Extracted records =>
+ + + + + + +
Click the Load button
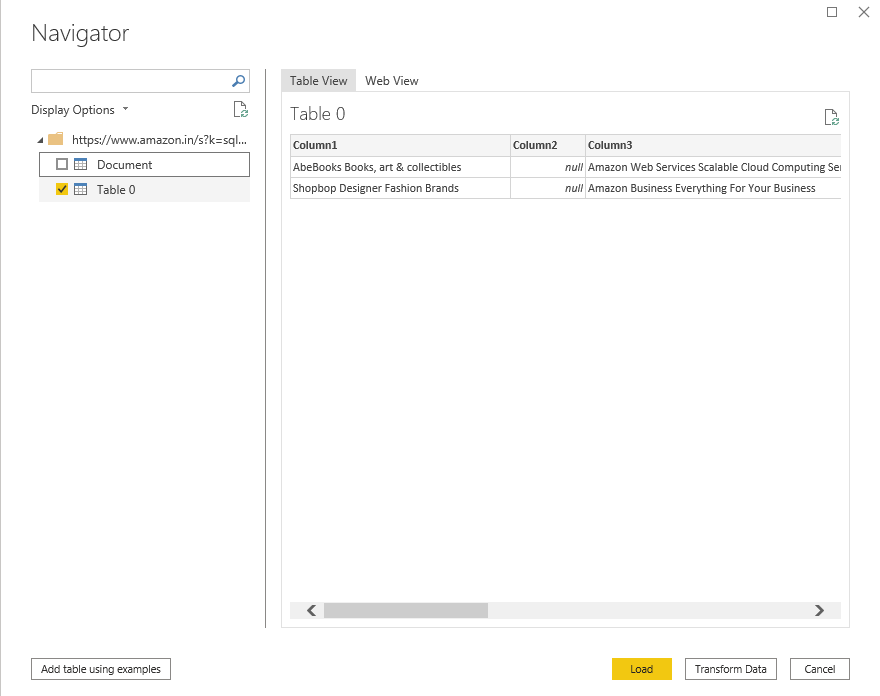Screen dimensions: 880x696 (641, 669)
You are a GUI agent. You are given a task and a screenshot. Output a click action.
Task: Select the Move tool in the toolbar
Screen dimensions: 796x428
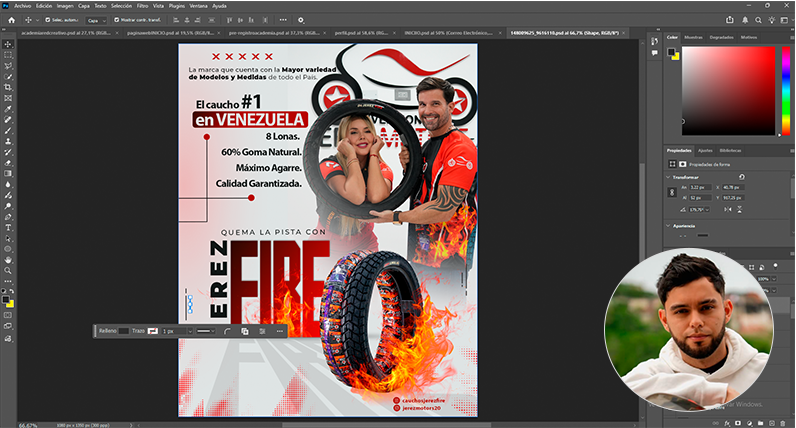8,44
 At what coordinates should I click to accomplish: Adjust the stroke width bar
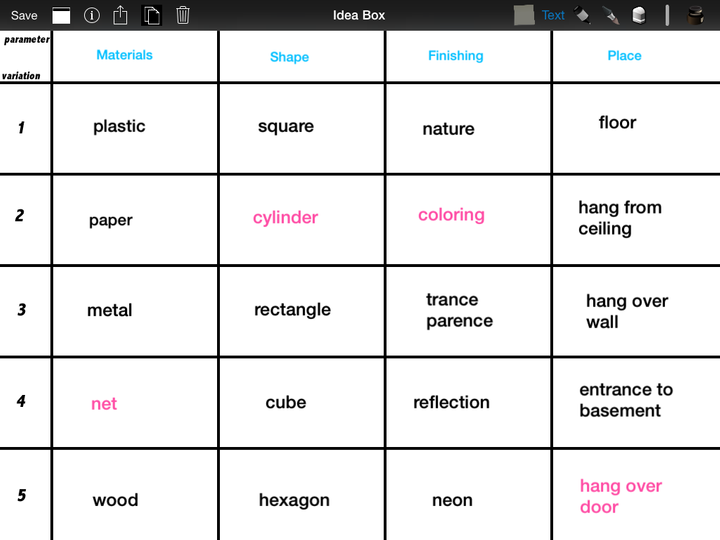point(667,15)
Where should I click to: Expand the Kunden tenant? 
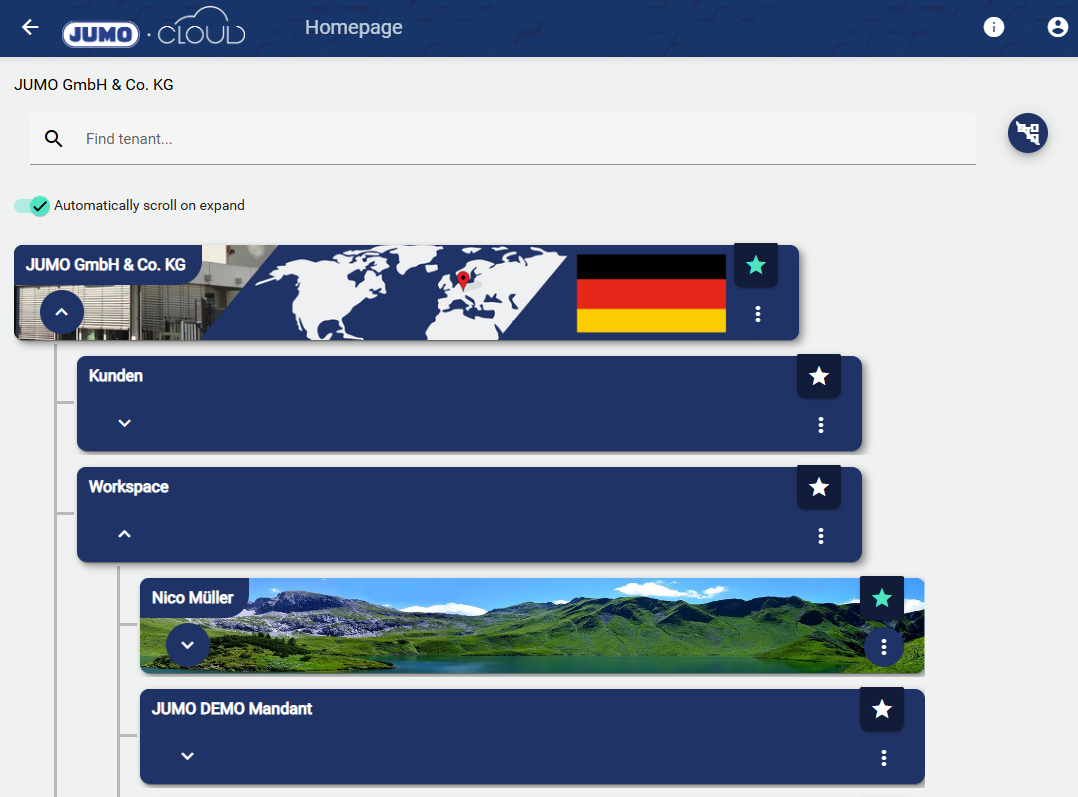coord(124,423)
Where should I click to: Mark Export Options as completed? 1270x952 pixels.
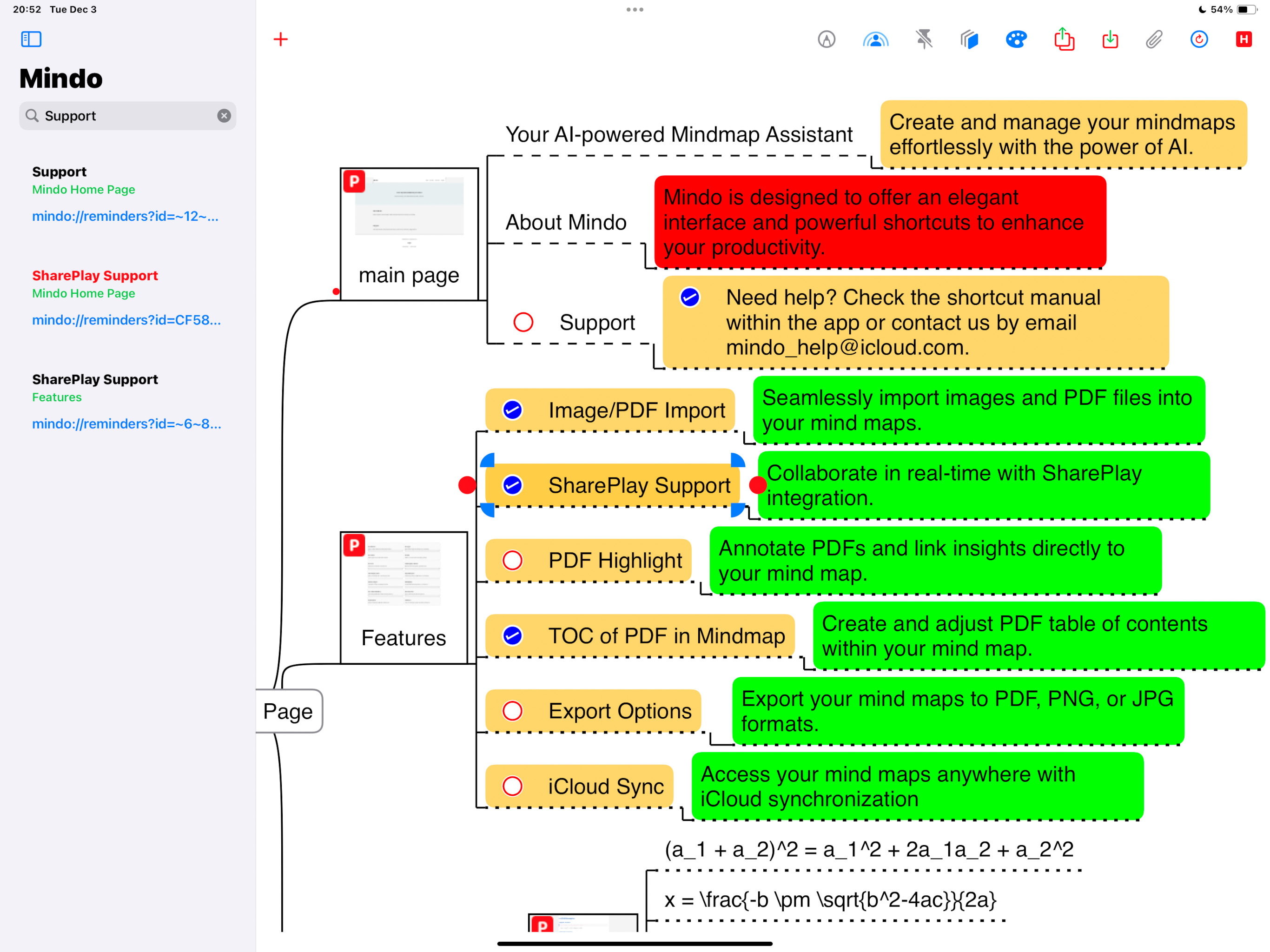pyautogui.click(x=512, y=711)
+ + + + + + +
TASK TO COMPLETE =>
Return the stretch of rows from the line containing "Where should I click to: Expand" through the end of the rows, word for word and with the pictures left out.

FULL OUTPUT =>
Where should I click to: Expand the Kunden tenant? 
coord(124,423)
Where should I click to: Mark Export Options as completed? 1270x952 pixels.
pyautogui.click(x=512, y=711)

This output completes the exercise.